>>>>>

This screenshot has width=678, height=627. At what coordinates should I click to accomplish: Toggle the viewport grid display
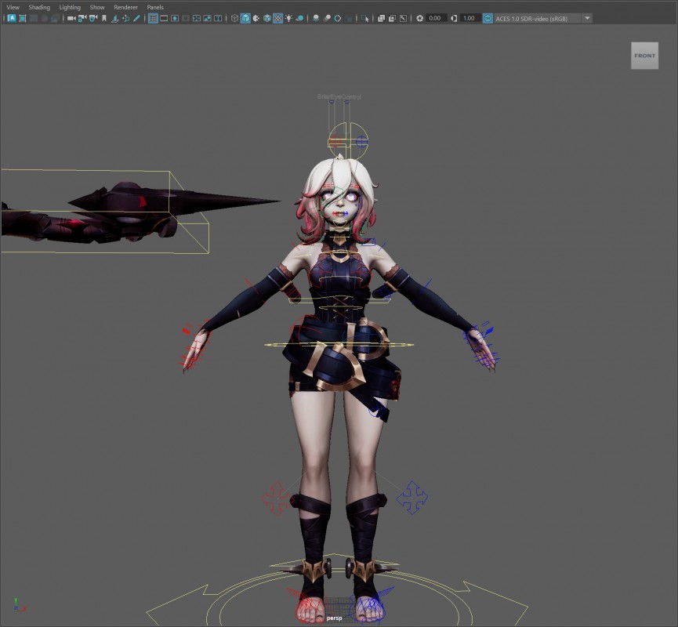tap(153, 18)
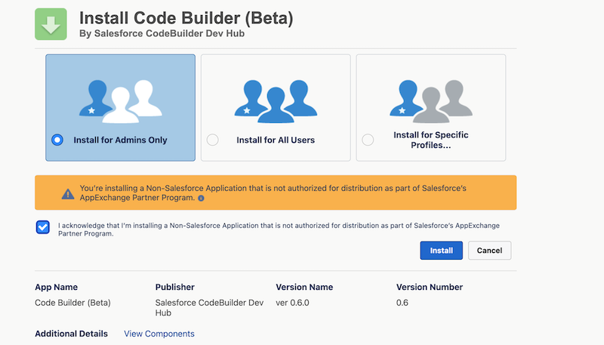Click the warning triangle icon in banner
The height and width of the screenshot is (345, 604).
coord(68,193)
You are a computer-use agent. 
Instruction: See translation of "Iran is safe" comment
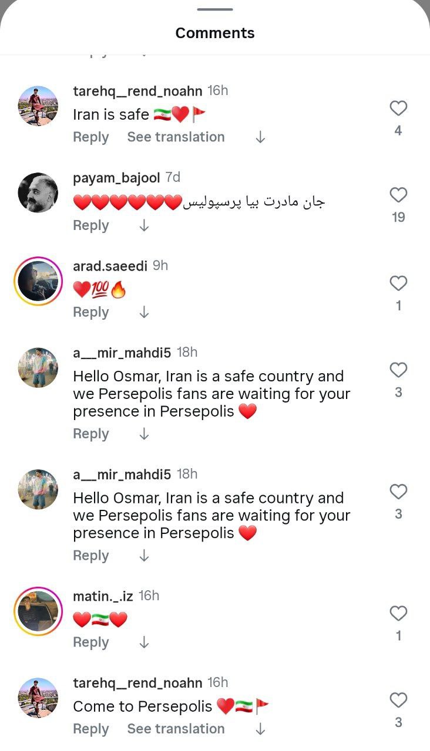click(176, 137)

<<<<<

- **Task prompt**:
Reproduce every entry above verbatim, leaving the pictures out of your answer.

- **Full response**:
This screenshot has width=678, height=627. At what coordinates should I click to accomplish: Toggle the viewport grid display
tap(153, 18)
Click the warning triangle icon in banner
The height and width of the screenshot is (345, 604).
coord(68,193)
You are a computer-use agent. 
Instruction: See translation of "Iran is safe" comment
click(176, 137)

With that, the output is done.